>>>

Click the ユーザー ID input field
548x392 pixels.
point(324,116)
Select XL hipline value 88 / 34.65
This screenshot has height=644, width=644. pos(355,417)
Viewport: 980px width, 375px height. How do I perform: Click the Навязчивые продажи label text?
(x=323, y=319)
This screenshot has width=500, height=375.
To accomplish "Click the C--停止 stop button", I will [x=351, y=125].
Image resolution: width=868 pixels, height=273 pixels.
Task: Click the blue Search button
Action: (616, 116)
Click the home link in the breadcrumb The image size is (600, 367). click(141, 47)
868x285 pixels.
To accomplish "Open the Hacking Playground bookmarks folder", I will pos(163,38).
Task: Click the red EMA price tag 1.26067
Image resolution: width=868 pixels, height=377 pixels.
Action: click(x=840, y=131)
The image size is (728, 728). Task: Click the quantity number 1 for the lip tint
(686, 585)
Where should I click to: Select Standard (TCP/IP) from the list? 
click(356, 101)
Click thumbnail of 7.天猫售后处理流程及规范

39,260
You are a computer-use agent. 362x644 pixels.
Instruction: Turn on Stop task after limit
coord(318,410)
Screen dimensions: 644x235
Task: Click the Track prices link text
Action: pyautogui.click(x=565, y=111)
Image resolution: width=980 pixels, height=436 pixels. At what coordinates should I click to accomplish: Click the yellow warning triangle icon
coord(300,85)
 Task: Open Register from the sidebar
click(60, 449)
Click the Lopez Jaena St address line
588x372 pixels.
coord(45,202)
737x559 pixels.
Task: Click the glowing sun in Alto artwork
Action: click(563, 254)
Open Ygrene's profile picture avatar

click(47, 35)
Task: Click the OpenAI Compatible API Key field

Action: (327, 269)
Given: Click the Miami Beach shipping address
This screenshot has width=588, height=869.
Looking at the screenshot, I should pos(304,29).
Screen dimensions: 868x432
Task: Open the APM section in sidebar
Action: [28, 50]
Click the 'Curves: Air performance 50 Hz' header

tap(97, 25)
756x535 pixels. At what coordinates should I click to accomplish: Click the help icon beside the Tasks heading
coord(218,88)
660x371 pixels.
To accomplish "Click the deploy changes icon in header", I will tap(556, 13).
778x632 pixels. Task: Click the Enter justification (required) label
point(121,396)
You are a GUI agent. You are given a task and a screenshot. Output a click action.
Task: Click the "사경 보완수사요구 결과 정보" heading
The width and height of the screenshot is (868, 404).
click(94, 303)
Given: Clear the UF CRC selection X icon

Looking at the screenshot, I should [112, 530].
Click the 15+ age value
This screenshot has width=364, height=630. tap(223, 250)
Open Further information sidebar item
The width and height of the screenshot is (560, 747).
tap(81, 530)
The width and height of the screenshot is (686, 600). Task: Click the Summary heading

<<<

The required result is an identical copy of the records above.

Click the ユーザー ID input field
548x392 pixels.
point(324,116)
Select XL hipline value 88 / 34.65
This screenshot has height=644, width=644. pos(355,417)
Viewport: 980px width, 375px height. How do I perform: Click the Навязчивые продажи label text?
(x=323, y=319)
This screenshot has width=500, height=375.
To accomplish "Click the C--停止 stop button", I will [x=351, y=125].
Image resolution: width=868 pixels, height=273 pixels.
Task: Click the blue Search button
Action: (616, 116)
Click the home link in the breadcrumb The image size is (600, 367). click(141, 47)
868x285 pixels.
To accomplish "Open the Hacking Playground bookmarks folder", I will pos(163,38).
Task: Click the red EMA price tag 1.26067
Image resolution: width=868 pixels, height=377 pixels.
Action: click(x=840, y=131)
The image size is (728, 728). Task: Click the quantity number 1 for the lip tint
(686, 585)
Where should I click to: Select Standard (TCP/IP) from the list? 
click(356, 101)
Click thumbnail of 7.天猫售后处理流程及规范

39,260
You are a computer-use agent. 362x644 pixels.
Instruction: Turn on Stop task after limit
coord(318,410)
Screen dimensions: 644x235
Task: Click the Track prices link text
Action: pyautogui.click(x=565, y=111)
Image resolution: width=980 pixels, height=436 pixels. At what coordinates should I click to accomplish: Click the yellow warning triangle icon
coord(300,85)
 Task: Open Register from the sidebar
click(60, 449)
Click the Lopez Jaena St address line
588x372 pixels.
coord(45,202)
737x559 pixels.
Task: Click the glowing sun in Alto artwork
Action: click(563, 254)
Open Ygrene's profile picture avatar

click(47, 35)
Task: Click the OpenAI Compatible API Key field

Action: (327, 269)
Given: Click the Miami Beach shipping address
This screenshot has width=588, height=869.
Looking at the screenshot, I should pos(304,29).
Screen dimensions: 868x432
Task: Open the APM section in sidebar
Action: [28, 50]
Click the 'Curves: Air performance 50 Hz' header

tap(97, 25)
756x535 pixels. At what coordinates should I click to accomplish: Click the help icon beside the Tasks heading
coord(218,88)
660x371 pixels.
To accomplish "Click the deploy changes icon in header", I will tap(556, 13).
778x632 pixels. Task: Click the Enter justification (required) label
point(121,396)
You are a GUI agent. You are given a task and a screenshot. Output a click action.
Task: Click the "사경 보완수사요구 결과 정보" heading
The width and height of the screenshot is (868, 404).
click(94, 303)
Given: Clear the UF CRC selection X icon

Looking at the screenshot, I should [112, 530].
Click the 15+ age value
This screenshot has width=364, height=630. tap(223, 250)
Open Further information sidebar item
The width and height of the screenshot is (560, 747).
tap(81, 530)
The width and height of the screenshot is (686, 600). Task: Click the Summary heading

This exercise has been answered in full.